DATA SHOWN —
►

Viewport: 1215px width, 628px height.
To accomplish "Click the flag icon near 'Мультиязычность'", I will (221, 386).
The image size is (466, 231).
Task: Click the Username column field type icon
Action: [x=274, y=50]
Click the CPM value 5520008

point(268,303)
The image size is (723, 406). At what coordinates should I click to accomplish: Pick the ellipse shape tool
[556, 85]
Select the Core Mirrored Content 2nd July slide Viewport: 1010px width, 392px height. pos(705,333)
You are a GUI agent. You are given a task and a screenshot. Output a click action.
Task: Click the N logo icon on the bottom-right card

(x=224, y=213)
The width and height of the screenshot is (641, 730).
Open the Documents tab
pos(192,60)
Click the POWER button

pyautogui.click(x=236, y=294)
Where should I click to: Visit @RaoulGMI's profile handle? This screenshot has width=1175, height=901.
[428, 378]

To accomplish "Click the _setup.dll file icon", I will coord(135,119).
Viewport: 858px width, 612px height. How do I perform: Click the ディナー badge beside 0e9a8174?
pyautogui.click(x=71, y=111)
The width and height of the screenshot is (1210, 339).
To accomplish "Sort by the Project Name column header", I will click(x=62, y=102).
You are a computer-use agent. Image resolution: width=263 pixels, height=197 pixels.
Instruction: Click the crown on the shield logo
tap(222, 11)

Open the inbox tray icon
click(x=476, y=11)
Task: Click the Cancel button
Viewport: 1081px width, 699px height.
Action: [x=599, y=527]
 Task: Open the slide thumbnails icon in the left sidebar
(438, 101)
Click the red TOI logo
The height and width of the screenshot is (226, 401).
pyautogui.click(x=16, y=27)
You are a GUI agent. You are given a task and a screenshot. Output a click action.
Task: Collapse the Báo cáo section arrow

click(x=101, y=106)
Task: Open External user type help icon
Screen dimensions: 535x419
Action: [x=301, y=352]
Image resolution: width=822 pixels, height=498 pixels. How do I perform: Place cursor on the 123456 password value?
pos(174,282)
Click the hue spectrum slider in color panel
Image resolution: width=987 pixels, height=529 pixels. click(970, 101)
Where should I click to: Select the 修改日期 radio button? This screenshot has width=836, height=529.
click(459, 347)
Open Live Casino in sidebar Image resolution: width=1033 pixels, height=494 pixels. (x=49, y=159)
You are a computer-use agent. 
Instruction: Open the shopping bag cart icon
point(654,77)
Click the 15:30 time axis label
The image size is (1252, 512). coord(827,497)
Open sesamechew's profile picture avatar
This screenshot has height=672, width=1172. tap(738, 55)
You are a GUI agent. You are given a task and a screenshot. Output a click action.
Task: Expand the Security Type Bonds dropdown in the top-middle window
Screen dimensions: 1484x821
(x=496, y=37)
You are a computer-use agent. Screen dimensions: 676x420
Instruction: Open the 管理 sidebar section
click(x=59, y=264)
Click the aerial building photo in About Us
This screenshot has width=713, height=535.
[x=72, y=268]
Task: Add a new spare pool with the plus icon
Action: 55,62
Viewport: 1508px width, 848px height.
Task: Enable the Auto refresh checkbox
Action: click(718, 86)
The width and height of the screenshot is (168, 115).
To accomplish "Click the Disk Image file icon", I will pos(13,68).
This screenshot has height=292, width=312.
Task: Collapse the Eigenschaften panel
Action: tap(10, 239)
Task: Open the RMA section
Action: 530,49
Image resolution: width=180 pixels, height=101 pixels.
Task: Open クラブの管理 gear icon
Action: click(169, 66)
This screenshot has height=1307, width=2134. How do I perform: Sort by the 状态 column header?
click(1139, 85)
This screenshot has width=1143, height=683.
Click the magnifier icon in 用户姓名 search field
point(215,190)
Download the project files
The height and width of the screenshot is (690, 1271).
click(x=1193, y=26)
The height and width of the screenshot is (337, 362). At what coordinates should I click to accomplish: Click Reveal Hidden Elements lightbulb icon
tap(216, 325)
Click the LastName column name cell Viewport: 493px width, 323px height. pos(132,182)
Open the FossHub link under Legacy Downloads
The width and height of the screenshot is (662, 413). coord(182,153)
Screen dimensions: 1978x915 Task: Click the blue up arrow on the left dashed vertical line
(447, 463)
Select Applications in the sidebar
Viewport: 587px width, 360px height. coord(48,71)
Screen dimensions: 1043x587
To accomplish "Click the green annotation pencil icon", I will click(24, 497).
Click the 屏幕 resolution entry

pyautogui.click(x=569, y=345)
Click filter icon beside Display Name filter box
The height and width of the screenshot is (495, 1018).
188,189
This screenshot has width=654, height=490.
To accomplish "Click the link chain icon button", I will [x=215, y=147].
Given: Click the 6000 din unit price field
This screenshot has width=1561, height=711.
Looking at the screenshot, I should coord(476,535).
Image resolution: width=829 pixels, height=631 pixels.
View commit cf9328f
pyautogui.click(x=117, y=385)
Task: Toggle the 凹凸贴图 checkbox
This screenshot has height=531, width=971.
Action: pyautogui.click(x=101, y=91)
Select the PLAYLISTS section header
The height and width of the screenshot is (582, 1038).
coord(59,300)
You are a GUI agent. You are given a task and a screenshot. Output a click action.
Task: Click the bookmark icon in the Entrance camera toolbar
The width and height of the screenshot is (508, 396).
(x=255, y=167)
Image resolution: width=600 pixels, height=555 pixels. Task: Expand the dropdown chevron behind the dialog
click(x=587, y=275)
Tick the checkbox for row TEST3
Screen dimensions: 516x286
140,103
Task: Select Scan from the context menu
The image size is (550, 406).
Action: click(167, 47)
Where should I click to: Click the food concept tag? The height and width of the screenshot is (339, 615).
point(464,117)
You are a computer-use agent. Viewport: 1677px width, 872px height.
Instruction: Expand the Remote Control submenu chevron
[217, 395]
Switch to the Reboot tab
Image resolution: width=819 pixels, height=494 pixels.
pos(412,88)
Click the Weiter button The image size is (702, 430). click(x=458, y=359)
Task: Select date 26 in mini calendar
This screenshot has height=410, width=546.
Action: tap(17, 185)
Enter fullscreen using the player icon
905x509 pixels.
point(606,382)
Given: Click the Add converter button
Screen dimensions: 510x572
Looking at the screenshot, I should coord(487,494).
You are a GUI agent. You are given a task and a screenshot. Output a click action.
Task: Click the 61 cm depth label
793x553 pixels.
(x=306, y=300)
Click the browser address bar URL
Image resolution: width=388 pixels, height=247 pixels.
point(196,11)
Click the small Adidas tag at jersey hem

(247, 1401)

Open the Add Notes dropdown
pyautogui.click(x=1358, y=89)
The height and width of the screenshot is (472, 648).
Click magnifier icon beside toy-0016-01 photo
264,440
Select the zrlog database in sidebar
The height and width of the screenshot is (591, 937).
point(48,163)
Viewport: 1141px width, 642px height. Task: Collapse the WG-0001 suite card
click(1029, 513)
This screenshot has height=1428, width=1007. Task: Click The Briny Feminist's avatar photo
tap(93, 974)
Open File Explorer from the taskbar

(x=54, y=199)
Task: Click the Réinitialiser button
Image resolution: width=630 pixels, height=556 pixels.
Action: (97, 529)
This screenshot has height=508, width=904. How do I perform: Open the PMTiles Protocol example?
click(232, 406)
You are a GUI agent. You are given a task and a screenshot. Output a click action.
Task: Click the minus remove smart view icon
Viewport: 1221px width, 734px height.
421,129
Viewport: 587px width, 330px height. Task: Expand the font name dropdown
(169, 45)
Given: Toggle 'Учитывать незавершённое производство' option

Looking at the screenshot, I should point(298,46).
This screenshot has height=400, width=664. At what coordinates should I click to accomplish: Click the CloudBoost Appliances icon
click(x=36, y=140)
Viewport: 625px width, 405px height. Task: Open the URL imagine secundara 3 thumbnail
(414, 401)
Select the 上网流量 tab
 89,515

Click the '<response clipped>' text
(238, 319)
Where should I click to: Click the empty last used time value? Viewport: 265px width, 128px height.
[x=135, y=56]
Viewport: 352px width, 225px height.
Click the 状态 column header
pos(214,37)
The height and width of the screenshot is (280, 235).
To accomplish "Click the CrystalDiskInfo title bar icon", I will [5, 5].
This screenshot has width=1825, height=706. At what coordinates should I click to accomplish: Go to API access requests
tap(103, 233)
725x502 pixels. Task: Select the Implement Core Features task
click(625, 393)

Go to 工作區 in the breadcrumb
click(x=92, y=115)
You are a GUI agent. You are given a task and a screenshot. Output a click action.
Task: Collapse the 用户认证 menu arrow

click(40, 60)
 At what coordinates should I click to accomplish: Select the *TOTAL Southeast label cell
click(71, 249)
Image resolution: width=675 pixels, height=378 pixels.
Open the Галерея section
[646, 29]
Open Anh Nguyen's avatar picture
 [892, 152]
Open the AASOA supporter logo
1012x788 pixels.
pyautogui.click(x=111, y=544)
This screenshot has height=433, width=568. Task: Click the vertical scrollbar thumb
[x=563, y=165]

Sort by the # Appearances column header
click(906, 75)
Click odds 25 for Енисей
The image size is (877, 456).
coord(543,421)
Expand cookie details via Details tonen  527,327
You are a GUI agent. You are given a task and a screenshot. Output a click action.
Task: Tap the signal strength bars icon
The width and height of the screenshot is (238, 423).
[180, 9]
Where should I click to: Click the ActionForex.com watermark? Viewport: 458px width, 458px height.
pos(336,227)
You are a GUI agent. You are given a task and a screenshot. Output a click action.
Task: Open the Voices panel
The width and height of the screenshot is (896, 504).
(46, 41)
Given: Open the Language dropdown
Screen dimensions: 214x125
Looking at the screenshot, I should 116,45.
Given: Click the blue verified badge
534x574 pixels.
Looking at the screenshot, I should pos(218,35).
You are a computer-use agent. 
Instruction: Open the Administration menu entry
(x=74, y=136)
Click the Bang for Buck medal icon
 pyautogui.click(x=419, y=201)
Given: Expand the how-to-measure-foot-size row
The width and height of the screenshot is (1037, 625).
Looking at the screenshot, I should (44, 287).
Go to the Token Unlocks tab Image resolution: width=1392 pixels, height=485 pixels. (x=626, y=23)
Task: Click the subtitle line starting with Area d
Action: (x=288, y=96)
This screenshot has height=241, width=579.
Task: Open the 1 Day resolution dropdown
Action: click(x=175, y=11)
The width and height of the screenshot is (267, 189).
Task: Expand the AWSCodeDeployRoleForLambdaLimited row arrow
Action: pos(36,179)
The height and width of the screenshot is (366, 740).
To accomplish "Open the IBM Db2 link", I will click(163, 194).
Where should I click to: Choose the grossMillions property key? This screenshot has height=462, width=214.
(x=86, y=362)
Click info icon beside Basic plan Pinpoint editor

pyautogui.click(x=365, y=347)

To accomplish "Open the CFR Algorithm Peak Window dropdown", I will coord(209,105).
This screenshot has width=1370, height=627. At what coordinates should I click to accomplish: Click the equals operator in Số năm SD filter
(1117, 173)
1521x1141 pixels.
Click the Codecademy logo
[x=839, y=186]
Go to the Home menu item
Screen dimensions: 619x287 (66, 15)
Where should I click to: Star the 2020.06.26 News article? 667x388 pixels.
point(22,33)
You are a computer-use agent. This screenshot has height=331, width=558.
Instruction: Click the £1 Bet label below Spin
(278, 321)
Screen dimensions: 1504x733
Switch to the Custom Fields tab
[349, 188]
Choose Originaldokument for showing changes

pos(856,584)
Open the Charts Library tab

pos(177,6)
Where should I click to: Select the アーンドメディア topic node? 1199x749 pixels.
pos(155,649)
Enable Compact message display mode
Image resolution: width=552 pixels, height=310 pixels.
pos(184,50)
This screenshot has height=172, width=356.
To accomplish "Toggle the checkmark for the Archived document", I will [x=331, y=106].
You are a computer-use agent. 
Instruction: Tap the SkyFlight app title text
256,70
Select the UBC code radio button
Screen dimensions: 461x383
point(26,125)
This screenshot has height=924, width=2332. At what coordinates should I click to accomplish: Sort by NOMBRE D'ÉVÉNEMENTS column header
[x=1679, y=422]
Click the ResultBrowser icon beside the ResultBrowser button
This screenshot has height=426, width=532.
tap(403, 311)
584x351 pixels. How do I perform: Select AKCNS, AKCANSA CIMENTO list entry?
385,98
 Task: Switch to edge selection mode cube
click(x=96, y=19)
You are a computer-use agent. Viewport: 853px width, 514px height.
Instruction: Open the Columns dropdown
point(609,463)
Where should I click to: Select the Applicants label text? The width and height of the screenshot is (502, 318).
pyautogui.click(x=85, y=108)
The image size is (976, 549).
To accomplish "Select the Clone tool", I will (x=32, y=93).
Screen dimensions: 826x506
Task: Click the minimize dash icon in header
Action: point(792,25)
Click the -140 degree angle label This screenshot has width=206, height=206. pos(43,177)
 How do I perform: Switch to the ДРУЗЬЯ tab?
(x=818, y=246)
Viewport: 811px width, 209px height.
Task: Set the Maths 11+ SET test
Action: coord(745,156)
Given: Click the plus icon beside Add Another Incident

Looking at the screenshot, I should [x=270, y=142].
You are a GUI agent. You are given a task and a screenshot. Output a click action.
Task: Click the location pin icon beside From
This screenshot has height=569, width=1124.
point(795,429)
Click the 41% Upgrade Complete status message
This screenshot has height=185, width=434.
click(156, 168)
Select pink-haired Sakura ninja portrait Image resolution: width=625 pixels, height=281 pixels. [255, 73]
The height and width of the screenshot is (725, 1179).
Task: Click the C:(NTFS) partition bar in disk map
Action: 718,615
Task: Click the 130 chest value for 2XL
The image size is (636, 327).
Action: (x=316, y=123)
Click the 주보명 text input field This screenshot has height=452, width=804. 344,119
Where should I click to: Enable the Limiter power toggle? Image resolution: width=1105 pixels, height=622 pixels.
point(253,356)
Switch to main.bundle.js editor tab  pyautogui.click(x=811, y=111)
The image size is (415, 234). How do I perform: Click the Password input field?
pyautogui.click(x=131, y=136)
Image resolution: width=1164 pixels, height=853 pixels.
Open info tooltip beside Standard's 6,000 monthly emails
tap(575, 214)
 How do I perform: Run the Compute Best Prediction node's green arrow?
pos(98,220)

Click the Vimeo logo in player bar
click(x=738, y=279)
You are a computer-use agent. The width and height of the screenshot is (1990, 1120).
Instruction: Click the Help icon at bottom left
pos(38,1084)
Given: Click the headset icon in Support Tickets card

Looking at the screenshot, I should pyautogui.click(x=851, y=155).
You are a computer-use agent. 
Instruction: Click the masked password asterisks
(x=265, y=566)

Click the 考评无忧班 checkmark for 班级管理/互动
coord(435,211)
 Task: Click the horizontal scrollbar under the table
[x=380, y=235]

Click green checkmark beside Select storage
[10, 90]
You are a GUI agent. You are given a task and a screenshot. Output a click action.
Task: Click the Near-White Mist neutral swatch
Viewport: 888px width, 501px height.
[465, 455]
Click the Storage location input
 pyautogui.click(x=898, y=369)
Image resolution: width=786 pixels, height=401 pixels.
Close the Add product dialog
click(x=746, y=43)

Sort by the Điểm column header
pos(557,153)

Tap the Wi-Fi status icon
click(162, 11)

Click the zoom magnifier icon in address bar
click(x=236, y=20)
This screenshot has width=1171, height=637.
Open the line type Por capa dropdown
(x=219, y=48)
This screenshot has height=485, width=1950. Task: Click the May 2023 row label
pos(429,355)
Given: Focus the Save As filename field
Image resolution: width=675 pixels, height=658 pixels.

◄

STATED EXERCISE — Return the lines between the one holding "The image size is (976, 549)." and the one holding "click(x=738, y=279)", inclusive, unchanged.

REPLY TO THE EXERCISE —
The image size is (976, 549).
To accomplish "Select the Clone tool", I will (x=32, y=93).
Screen dimensions: 826x506
Task: Click the minimize dash icon in header
Action: point(792,25)
Click the -140 degree angle label This screenshot has width=206, height=206. pos(43,177)
 How do I perform: Switch to the ДРУЗЬЯ tab?
(x=818, y=246)
Viewport: 811px width, 209px height.
Task: Set the Maths 11+ SET test
Action: coord(745,156)
Given: Click the plus icon beside Add Another Incident

Looking at the screenshot, I should [x=270, y=142].
You are a GUI agent. You are given a task and a screenshot. Output a click action.
Task: Click the location pin icon beside From
This screenshot has height=569, width=1124.
point(795,429)
Click the 41% Upgrade Complete status message
This screenshot has height=185, width=434.
click(156, 168)
Select pink-haired Sakura ninja portrait Image resolution: width=625 pixels, height=281 pixels. [255, 73]
The height and width of the screenshot is (725, 1179).
Task: Click the C:(NTFS) partition bar in disk map
Action: 718,615
Task: Click the 130 chest value for 2XL
The image size is (636, 327).
Action: (x=316, y=123)
Click the 주보명 text input field This screenshot has height=452, width=804. 344,119
Where should I click to: Enable the Limiter power toggle? Image resolution: width=1105 pixels, height=622 pixels.
point(253,356)
Switch to main.bundle.js editor tab  pyautogui.click(x=811, y=111)
The image size is (415, 234). How do I perform: Click the Password input field?
pyautogui.click(x=131, y=136)
Image resolution: width=1164 pixels, height=853 pixels.
Open info tooltip beside Standard's 6,000 monthly emails
tap(575, 214)
 How do I perform: Run the Compute Best Prediction node's green arrow?
pos(98,220)

Click the Vimeo logo in player bar
click(x=738, y=279)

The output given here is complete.